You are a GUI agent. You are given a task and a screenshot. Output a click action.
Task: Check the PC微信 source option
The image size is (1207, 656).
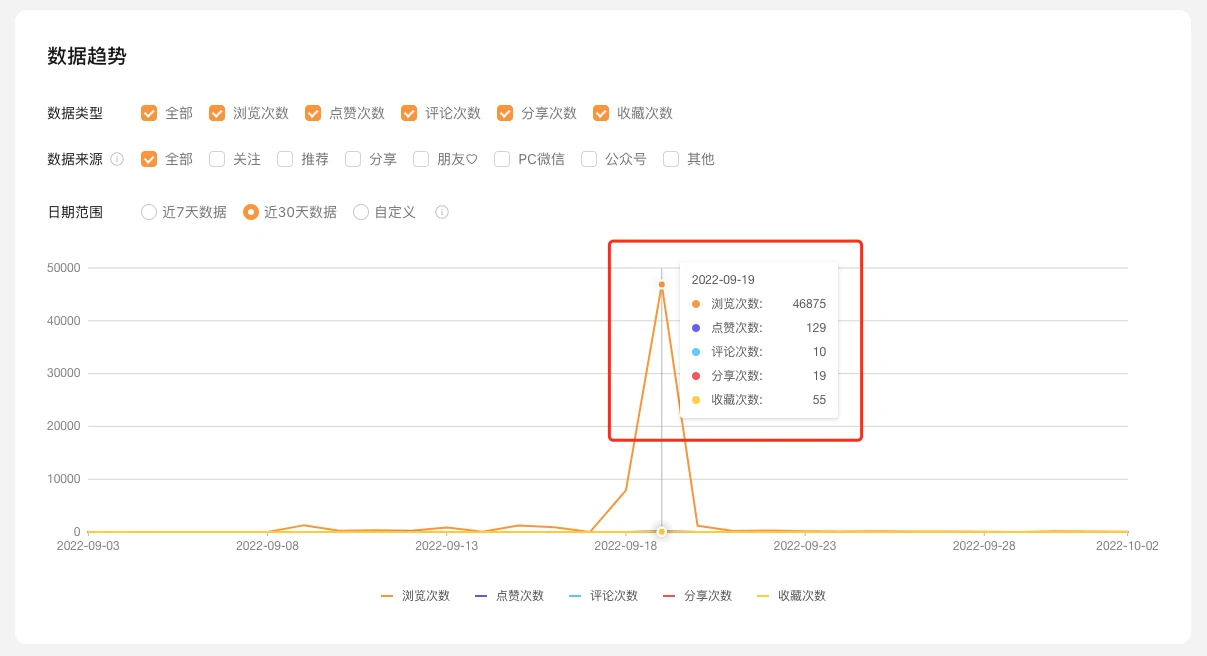[x=502, y=159]
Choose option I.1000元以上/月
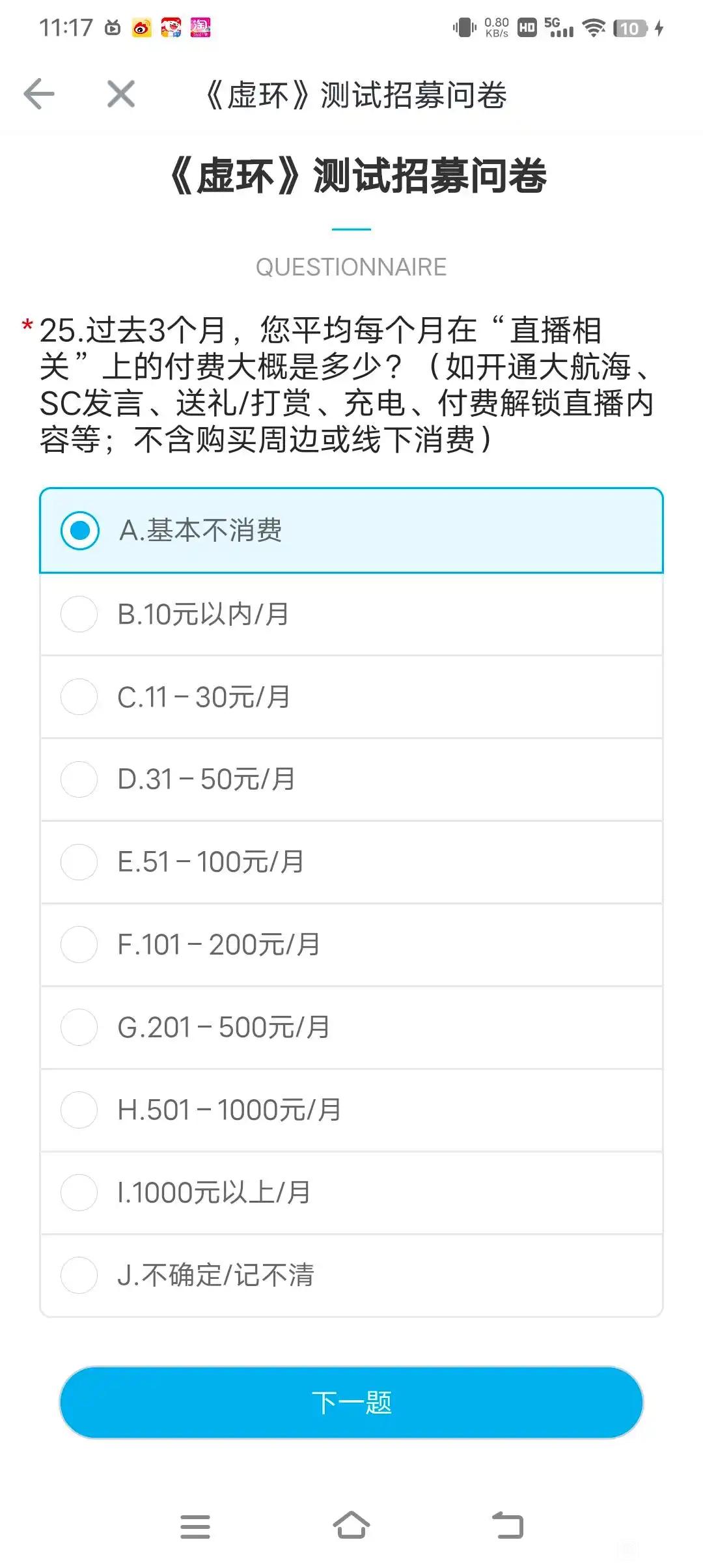The image size is (703, 1568). (79, 1192)
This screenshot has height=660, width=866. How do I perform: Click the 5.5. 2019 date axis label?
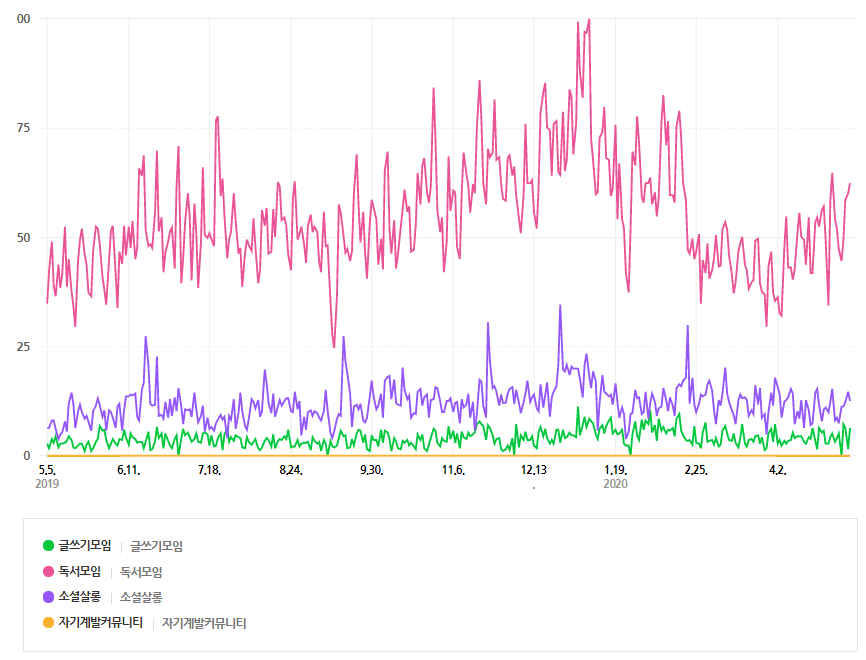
-*-*-
__TASK__: Give the listing again word for word, but drop every picture.

__FINISHED TASK__:
You are a GUI agent. You are given a task and a screenshot. Output a click action.
Task: Check the PC微信 source option
The image size is (1207, 656).
[x=502, y=159]
Choose option I.1000元以上/月
The image size is (703, 1568). (79, 1192)
This screenshot has height=660, width=866. How do I perform: Click the 5.5. 2019 date axis label?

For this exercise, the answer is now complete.